50 Shades of Controversy
"Christian's and Ana's relationship, clearly, is predicated on an abusive power differential. Even when the two are not engaged in sadomasochistic sex, their dynamic is fraught with a sense of domination and subjugation—of predator and prey." — Paul Asay, "PluggedIn.com"
A little movie, "50 Shades of Grey," opened on Friday, and it's seemingly set the world on fire. Of course, this is nothing new for "50 Shades." The first in a trilogy of books, written by E.L. James, was released in 2011. Since then, the trio of stories centered on a virginal heroine, her dark suitor, and their unconventional love story has sold more than 100 Million copies.
When it was announced that "50 Shades" would become a movie, that started the firestorm all over again. Every aspect of casting, directing, and production was analyzed to death on the Internet by fans. But the real fight and discourse has been the past three weeks leading up to the release.
While "50 Shades" was setting records on Fandango for pre-sale tickets for an R-rated film, and fans have been salivating about the chance to go — probably more than once — many others have been in a tizzie. An onslaught has risen up about the content of the film — particularly its depiction of abuse, an abuser, and what it says about women who've suffered this kind of abuse.
I haven't read the book, and I probably won't. No matter what else it is, it's not a book that's aimed at me or particularly interests me. But I did see the movie, and I sometimes wonder if people haven't gone a little overboard in castigating the film and its story.

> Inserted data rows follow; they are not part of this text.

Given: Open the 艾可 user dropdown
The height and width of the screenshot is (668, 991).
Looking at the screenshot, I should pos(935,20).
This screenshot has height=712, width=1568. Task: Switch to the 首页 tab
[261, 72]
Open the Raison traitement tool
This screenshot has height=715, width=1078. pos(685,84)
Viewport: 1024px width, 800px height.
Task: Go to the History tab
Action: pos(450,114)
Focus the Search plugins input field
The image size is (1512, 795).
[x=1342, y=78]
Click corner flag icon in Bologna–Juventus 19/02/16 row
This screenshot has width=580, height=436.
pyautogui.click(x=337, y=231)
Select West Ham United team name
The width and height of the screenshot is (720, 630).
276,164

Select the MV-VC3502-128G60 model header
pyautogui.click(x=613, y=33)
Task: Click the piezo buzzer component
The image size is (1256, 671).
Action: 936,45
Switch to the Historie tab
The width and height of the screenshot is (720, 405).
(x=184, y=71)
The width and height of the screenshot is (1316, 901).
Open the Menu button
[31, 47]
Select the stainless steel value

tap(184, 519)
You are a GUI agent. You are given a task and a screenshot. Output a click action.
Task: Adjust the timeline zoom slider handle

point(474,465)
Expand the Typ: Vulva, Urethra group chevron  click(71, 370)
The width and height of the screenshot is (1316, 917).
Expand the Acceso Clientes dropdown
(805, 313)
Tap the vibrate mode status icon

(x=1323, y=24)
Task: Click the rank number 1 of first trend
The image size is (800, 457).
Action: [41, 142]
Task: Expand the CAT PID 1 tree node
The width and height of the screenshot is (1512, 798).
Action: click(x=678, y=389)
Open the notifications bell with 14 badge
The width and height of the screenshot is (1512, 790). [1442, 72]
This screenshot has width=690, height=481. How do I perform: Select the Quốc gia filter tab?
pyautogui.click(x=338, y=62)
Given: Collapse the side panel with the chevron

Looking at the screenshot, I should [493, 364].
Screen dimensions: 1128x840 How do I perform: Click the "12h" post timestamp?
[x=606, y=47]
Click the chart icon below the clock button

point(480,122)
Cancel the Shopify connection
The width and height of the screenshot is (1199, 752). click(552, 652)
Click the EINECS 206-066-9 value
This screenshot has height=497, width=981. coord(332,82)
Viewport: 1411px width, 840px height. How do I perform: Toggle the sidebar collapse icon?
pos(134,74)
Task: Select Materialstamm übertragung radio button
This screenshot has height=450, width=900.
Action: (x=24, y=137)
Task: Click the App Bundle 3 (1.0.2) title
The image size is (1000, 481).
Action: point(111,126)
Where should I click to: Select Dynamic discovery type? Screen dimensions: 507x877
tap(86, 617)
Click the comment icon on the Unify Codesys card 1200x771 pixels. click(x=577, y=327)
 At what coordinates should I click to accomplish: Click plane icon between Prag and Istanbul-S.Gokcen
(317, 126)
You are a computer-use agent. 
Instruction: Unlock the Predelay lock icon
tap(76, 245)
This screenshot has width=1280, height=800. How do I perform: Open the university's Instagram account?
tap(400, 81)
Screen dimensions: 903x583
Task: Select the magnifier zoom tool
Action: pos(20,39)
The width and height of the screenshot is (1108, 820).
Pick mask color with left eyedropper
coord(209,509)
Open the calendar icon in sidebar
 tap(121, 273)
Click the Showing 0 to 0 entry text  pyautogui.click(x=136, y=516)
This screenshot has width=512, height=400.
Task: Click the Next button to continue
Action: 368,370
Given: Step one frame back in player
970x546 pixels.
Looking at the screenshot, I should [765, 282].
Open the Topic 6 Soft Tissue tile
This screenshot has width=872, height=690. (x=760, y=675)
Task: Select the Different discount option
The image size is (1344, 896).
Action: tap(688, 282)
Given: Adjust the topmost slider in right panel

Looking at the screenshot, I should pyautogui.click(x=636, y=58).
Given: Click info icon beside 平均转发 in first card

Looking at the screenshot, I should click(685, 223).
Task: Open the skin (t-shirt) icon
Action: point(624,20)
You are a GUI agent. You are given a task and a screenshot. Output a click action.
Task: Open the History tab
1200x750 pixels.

Is it a good story? Not really. Does it depict a healthy relationship? No. Is it the worst, most demeaning film in history? No, it's certainly not. What separates "50 Shades of Grey" from other cultural entries is its wild popularity in literary form — particularly among women — and its lack of prestige as a film. Let me explain.
In December 2013, "The Wolf of Wall Street" was released. It's a film that runs three hours and is based on a true story — that also happens to be a popular non-fiction book. It's depiction of male-female relationships is deplorable, particularly the central "romance." In fact, the book is even worse. Those who've read the book will realize that director Martin Scorsese toned down the events from the book a bit to provide what feels like a few more consequences for the main character, a real man named Jordan Belfort.
In the book and film Jordan is nothing short of abusive to his wife, and in very destructive ways. He has man affairs, and engages in verbal and sometimes physical abuse. In the film, the final straw for her is when he hits her and nearly injures their daughter in a car crash while high. In the book, however, she forgives him for that.
The story in "The Wolf of Wall Street" doesn't tell it so much as a cautionary tale — though there's some of that element in the film. In the book, it feels more like bragging. And it's a book that runs 500 pages. And, again, it's a true story — unlike the fictionalized events in "50 Shades," which are primarily meant as escapist fantasy.
So how did people react to "The Wolf of Wall Street?" While there were some who complained about the content of the story, the film was actually nominated for Best Picture, among many other awards nominations, and considered one of the best of the year.
And that's hardly the first example of a production that depicts rough sex or is demeaning to women that happens each year in our entertainment industry. Slasher films — which frequently depict the victimization and brutalization of innocent young women — have been a staple at the American multi plea for years. And, what's worse, is the biggest percentage of people that pay to see those movies are women, age 18-34, better known as the group that's depicted on screen as the victims.
"50 Shades of Grey" the film features difficult content and some explicit sex scenes, but it's hardly the first or only to do that. Some of our most popular TV shows feature graphic sex scenes, often in a fashion that's abusive or demeaning to women. Last year, "Game of Thrones," HBO's signature series, featured as scene in which a brother appeared to rape his sister, who is his long-time lover, beside the coffin of their deceased son. There was some outcry, but nothing like the onslaught against James' work.
In fact, "50 Shades" isn't even the first movie to depicts a BDSM relationship on screen. In 2002, James Spader and Maggie Gyllenhaal starred in a film called "The Secretary" which featured a very dark and unsettling relationship between another Mr. Grey and a vulnerable woman in his employ. While some protested, that film is largely seen as helping launch the career of Gyllenhaal. And Spader seems to be doing just fine, too.
In fact, Spader is a repeat offender. He had a starring role in "Sex, Lies, and Videotape," as well as a somewhat disturbing film called "Crash" about adults who are turned on sexually by horrific car wrecks.
Does that make the content of "50 Shades of Grey" better? No, but it certainly puts it in perspective. The difference between "50 Shades of Grey" and these others is that's an easier target of opportunity. I don't mind people taking a stand against things they find offensive, but a little consistency would be nice.